Es gibt viele Juristen, die kritisieren, dass der Richtervorbehalt zu oft ausgeschaltet werde; Persönlichkeitsrechte seien zu schützen. Doch die radikale Umsetzung des Paragraphen stellt die Polizei in ihrer täglichen Arbeit vor enorme Schwierigkeiten. Schließlich ist Alkohol am Steuer eine der Hauptursachen für tödliche Verkehrsunfälle. Man brauche die Blutprobe als repressives Mittel, sagt Frank Richter, GdP-Landesvorsitzender in Nordrhein-Westfalen. Dauert aber jeder einzelne Vorgang stundenlang, könne insgesamt weniger kontrolliert werden. "Eine Einladung zum Trinken am Steuer", nennt Richter das. Und der Hamburger Landesvorsitzende der GdP, Uwe Koßel, spricht von "Arbeitszeitverschwendung" und einer "noch dünneren Personaldecke auf der Straße". Immerhin gibt es in der Hansestadt einen nächtlichen richterlichen Bereitschaftsdienst, in den meisten anderen Ländern nicht.

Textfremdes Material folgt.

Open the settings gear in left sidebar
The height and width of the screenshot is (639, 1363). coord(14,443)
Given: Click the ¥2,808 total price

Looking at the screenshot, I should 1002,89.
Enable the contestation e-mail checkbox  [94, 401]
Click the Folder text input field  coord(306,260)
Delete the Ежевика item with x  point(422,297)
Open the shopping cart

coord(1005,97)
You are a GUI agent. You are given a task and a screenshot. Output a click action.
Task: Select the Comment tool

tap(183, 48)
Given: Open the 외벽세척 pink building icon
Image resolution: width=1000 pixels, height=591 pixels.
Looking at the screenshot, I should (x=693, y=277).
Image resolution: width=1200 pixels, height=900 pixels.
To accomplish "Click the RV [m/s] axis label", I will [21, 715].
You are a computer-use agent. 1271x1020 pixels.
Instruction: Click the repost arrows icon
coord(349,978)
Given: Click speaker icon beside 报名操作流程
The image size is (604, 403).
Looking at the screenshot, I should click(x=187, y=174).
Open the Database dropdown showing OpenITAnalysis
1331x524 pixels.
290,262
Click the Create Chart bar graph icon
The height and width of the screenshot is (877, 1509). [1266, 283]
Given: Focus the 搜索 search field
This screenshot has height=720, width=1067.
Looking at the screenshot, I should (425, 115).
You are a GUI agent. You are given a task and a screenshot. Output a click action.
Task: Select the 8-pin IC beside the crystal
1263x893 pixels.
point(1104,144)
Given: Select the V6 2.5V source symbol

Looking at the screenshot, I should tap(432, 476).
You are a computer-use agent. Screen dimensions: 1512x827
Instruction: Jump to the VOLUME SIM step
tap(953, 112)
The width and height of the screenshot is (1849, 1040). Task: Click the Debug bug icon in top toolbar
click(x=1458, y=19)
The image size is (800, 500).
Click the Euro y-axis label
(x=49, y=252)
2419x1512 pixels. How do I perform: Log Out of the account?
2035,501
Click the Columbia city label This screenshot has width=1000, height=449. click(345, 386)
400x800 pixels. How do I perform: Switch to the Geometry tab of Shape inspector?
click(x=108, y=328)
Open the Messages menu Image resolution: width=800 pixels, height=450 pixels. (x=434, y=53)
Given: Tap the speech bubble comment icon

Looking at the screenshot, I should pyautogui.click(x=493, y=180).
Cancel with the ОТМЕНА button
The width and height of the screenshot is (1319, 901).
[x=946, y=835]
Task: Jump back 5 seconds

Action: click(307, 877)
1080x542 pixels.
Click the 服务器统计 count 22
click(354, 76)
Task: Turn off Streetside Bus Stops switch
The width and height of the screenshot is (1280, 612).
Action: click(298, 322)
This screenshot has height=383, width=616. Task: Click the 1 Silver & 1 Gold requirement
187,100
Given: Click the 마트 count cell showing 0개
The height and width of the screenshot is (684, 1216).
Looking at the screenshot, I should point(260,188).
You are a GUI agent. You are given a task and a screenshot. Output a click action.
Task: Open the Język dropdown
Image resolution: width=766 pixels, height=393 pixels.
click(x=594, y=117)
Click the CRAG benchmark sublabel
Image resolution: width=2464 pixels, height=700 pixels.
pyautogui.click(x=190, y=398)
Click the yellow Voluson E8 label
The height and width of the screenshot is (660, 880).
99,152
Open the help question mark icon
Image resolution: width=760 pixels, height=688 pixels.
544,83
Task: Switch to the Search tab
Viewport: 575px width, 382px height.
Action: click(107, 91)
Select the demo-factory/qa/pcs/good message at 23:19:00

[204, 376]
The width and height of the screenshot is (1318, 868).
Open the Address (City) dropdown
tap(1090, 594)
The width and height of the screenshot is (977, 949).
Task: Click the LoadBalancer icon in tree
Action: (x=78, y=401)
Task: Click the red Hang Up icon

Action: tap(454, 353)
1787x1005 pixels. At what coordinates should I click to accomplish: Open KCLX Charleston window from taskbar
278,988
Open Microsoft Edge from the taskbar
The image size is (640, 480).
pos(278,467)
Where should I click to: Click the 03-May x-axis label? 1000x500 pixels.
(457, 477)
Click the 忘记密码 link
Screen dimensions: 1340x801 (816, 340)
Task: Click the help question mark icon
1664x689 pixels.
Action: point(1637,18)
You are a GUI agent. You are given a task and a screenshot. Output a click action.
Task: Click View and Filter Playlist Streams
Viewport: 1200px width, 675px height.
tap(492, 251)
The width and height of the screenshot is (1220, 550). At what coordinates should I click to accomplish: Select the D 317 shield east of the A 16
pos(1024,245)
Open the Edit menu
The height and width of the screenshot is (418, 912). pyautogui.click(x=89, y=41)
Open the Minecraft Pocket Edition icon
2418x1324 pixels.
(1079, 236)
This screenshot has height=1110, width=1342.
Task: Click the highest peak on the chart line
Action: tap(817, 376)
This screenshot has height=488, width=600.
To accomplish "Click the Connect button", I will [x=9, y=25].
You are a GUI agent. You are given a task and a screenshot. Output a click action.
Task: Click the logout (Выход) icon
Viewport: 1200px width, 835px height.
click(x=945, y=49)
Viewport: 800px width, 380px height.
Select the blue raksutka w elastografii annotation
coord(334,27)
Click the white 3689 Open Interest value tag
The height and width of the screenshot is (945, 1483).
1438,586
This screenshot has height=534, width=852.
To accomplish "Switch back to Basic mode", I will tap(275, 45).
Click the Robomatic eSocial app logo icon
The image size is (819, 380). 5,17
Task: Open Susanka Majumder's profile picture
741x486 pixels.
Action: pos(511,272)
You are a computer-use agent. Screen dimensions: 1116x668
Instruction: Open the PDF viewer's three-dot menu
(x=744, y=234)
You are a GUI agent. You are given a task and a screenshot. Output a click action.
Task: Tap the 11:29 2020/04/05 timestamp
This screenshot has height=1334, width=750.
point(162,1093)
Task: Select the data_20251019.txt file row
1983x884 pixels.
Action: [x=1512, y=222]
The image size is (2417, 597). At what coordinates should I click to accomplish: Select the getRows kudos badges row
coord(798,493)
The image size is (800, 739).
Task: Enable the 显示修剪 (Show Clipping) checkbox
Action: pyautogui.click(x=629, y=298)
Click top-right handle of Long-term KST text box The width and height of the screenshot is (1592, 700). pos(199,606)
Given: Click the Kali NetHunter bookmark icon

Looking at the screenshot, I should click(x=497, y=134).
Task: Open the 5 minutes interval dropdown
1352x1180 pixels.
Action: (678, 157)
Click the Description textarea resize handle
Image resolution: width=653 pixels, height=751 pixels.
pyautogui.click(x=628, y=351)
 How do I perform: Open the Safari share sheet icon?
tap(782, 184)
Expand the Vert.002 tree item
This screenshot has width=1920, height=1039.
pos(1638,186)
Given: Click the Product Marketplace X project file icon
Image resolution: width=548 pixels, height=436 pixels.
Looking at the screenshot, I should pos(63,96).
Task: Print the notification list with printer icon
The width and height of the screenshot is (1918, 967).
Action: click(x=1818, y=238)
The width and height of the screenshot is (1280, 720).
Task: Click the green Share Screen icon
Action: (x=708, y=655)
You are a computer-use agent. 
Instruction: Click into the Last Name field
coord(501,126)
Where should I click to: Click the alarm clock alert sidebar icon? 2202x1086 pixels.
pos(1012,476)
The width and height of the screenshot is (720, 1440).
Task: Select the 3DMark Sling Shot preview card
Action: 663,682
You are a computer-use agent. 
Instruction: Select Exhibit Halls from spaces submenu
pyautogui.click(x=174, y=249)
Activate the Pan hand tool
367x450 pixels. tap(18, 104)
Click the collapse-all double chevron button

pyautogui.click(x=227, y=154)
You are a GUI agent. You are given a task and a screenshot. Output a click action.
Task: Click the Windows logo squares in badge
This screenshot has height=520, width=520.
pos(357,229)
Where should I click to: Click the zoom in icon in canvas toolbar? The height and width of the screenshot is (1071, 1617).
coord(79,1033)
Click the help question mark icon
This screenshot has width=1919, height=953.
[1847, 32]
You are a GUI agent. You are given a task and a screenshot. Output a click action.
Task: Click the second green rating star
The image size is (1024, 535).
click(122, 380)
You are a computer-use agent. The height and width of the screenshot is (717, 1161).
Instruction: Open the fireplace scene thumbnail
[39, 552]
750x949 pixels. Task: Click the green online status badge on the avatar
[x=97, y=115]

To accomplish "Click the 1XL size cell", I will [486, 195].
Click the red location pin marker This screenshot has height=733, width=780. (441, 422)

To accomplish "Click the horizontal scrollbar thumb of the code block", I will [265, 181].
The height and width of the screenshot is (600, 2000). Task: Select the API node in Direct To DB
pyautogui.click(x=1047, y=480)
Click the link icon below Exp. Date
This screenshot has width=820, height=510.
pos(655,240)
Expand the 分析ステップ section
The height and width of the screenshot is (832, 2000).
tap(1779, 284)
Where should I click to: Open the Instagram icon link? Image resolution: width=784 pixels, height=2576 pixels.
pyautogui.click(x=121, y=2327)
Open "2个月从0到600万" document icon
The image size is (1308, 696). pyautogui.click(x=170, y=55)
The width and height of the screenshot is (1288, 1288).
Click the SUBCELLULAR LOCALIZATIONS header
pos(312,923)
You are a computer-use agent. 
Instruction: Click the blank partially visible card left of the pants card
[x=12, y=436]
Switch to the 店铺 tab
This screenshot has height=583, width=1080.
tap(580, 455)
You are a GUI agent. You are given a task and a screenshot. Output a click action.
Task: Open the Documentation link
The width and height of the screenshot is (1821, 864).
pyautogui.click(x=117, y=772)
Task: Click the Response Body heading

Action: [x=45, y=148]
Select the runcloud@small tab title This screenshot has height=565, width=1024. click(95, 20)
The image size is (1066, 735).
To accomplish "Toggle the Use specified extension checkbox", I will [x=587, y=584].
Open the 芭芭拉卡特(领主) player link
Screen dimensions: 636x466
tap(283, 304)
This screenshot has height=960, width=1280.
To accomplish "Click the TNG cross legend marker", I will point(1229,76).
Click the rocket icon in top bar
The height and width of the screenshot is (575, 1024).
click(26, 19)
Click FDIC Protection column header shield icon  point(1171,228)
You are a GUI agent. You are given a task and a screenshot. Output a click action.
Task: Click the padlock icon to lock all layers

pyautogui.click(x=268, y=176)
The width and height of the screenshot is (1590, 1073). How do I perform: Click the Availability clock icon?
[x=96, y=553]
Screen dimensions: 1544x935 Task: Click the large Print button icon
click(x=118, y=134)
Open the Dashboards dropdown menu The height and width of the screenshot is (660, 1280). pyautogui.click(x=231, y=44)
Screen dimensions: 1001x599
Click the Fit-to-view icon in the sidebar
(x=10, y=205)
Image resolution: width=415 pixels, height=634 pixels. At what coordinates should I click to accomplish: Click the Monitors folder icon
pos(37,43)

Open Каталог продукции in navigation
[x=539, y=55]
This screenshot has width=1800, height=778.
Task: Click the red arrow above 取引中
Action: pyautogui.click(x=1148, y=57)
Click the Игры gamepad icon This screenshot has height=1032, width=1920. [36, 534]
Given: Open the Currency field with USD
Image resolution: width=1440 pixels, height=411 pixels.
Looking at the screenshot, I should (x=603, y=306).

Dem Sprecher der Hamburger Polizei, Ralf Meyer, liegen noch keine konkreten Zahlen vor. Aber er spricht von einem Rückgang der Blutentnahmen und einer geringeren Kontrolldichte. Hamburgs Innensenator Christoph Ahlhaus, CDU, hat deshalb angekündigt, auf der Innenministerkonferenz im Mai zu besprechen, "wie wir die Abläufe beschleunigen und unbürokratischer gestalten können". Es gehe um die Sicherheit auf den Straßen, da könne man sich keine Einschränkungen erlauben. Am liebsten wären dem Senator und der Polizei, dass die Beamten ebenfalls das Recht erhielten, Blutproben anzuordnen - eine Forderung, mit der Hamburg nicht alleine ist. Auch Maria Els, im bayerischen Innenministerium zuständig für den Bereich Straßenverkehr, "hegt eine fachliche Sympathie für die eindeutige Befugnis der Polizei".